The Ohio Bureau of Investigation’s Laboratory Division sets a benchmark for other forensic science employers in the state by requiring all of its scientists to be properly credentialed, in most cases with at least a bachelor’s degree in their field of expertise, or at minimum a combination of experience and education equivalent to a bachelor’s degree.
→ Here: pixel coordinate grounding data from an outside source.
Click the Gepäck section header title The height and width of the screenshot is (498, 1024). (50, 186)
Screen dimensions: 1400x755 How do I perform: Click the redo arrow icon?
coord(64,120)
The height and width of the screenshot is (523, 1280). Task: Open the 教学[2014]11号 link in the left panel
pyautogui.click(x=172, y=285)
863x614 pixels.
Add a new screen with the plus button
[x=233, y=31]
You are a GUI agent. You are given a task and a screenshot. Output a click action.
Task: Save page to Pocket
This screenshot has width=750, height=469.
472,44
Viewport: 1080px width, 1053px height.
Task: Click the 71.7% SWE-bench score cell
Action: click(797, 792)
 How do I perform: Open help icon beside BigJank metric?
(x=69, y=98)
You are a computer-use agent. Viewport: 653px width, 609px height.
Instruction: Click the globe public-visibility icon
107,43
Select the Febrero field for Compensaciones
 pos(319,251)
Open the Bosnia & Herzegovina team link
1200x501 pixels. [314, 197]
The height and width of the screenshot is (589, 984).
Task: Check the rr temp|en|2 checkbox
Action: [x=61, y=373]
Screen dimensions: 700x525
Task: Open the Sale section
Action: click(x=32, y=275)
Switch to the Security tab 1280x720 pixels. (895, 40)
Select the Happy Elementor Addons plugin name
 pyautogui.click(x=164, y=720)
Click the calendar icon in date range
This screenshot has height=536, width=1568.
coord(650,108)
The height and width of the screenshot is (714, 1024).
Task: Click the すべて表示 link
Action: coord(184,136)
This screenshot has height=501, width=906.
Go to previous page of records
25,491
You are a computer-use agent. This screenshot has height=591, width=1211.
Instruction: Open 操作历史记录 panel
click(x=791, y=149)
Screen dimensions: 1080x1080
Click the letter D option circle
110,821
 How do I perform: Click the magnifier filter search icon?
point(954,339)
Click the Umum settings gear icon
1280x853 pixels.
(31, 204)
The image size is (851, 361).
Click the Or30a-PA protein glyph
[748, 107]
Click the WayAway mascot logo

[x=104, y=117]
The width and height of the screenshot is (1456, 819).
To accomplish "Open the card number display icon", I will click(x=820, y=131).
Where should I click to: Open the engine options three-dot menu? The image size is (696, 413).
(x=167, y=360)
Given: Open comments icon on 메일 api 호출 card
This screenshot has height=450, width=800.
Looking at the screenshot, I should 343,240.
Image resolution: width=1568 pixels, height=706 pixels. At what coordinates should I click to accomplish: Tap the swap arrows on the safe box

Working as a Forensic Scientist in Ohio

The State Bureau of Investigation’s Laboratory Division provides some of the widest range of employment opportunities for forensic scientists in Ohio. Positions include:

  • Chemistry Unit: Examines physical evidence to determine the presence of particular substances or drugs
  • DNA Unit: Provides suspect identification through DNA analysis using 15 distinct testing methods
  • Forensic Biology Unit: Examines evidence for the presence of evidence that may contain traceable amounts of DNA
  • Firearms and Toolmarks Unit: Uses ballistic tests and toolmark examinations that link bullets and weapons to crime scenes
  • Latent Print Unit: With physical, electronic, and chemical processes, this unit examines crime scene material in the lab for foot, palm, and fingerprints that can be used as evidence or to establish leads in a case

Forensic Scientists Discover Critical Evidence

Often times there are stories in the news about cold cases that have been solved by forensic scientists decades after the crimes were perpetrated, but it is less frequently that one hears about an exoneration based on new forensic evidence. That is just what happened in a recent case that saw a former Akron police chief declared innocent for the murder of his wife after spending 15 years behind bars. Forensic scientists were able to use new DNA analysis techniques to determine that the wrongly convicted man was not present at the crime scene.